EDITOR’S NOTE: This article originally stated that in addition to nicotine, caffeine was also effective. However, as this correction explains, that is not the case. The four substances that WERE found to be effective are nicotine, anabasine, thymol, and catalpol.
Sometimes tiny bits of toxic substances can actually be beneficial. In toxicology, this concept is called “hormesis.” Recently, scientists from the University of Massachusetts and Dartmouth College published an entomological example in Proceedings of the Royal Society B.
The researchers studied the interaction between plants, pollinators, and parasites, and they found that bumble bees that consumed some natural toxins found in plant nectar — including nicotine, which has been used for centuries as a natural pesticide — were less likely to be infected with a common intestinal parasite called Crithidia bombi.
“We found that eating some of these compounds reduced pathogen load in the bumble bee’s gut, which not only may help the individual bees, but likely reduced the pathogen Crithidia spore load in their feces, which in turn should lead to a lower likelihood of transmitting the disease to other bees,” said Lynn Adler, one of the co-authors. “Because plants just sit there and can’t run away from things that want to eat them, they have evolved to be amazing chemists. They make biological compounds called secondary metabolites, which are chemicals not involved in growth or reproduction, to protect themselves. They are amazing in the diversity of what they can produce for protecting themselves or for attracting pollinators.”
The results may have implications for growers who depend on pollinators, who may want to think about planting pollinator-friendly hedgerows and gardens containing plants that produce natural herbal remedies for some of the common parasites and diseases that ail bees and other pollinating insects.
“The more we look, the more we see that these compounds are in nectar and pollen too,” adler said. “With so many people looking at bee health these days, it’s taken a long time for us to realize that perhaps we should be paying attention to how floral secondary compounds mediate pollinator dynamics and their interactions with pathogens.”
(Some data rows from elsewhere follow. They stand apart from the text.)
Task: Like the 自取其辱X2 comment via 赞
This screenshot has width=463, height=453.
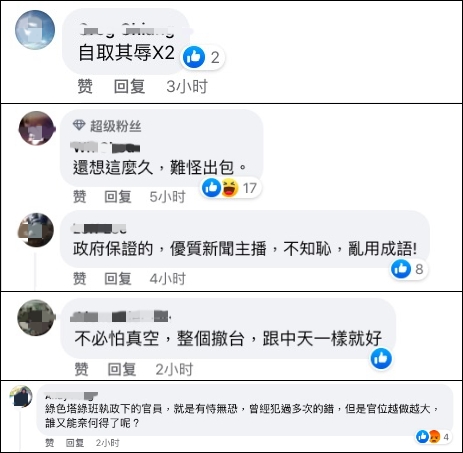Action: coord(85,86)
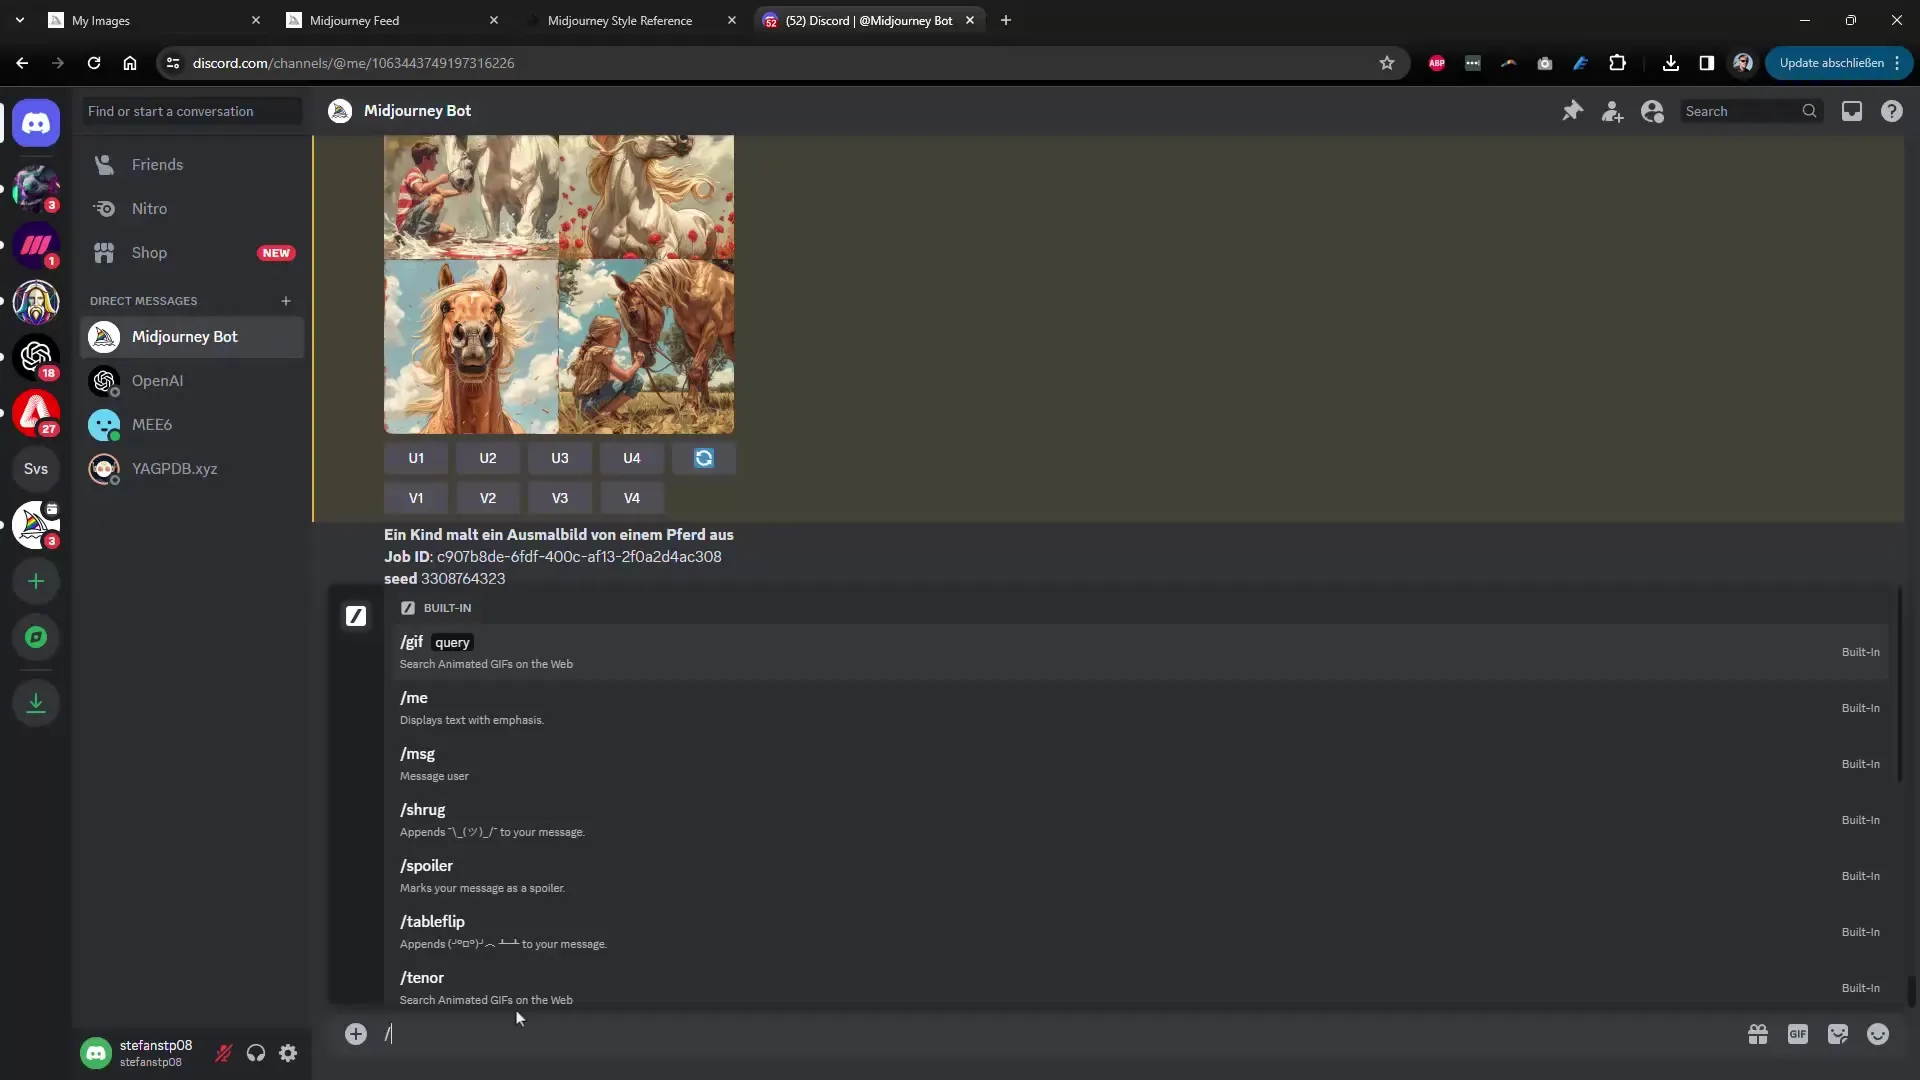Click the /tableflip built-in command
The height and width of the screenshot is (1080, 1920).
[x=434, y=922]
Adler and her colleagues studied eight chemicals: nicotine and anabasine found in nectar of flowers in the tobacco family, caffeine from coffee and citrus nectar, amygdalin from almond nectar, aucubin and catalpol from turtlehead flowers, gallic acid from buckwheat nectar, and thymol from basswood tree nectar. Four of them — nicotine, anabasine, thymol, and catalpol — were found to be effective. Commercial honeybee growers already use thymol, found in thyme plants, to treat mite infestations.
“Our novel results highlight that secondary metabolites in floral nectar may play a vital role in reducing bee-parasite interactions,” said senior author Dartmouth Professor Rebecca Irwin.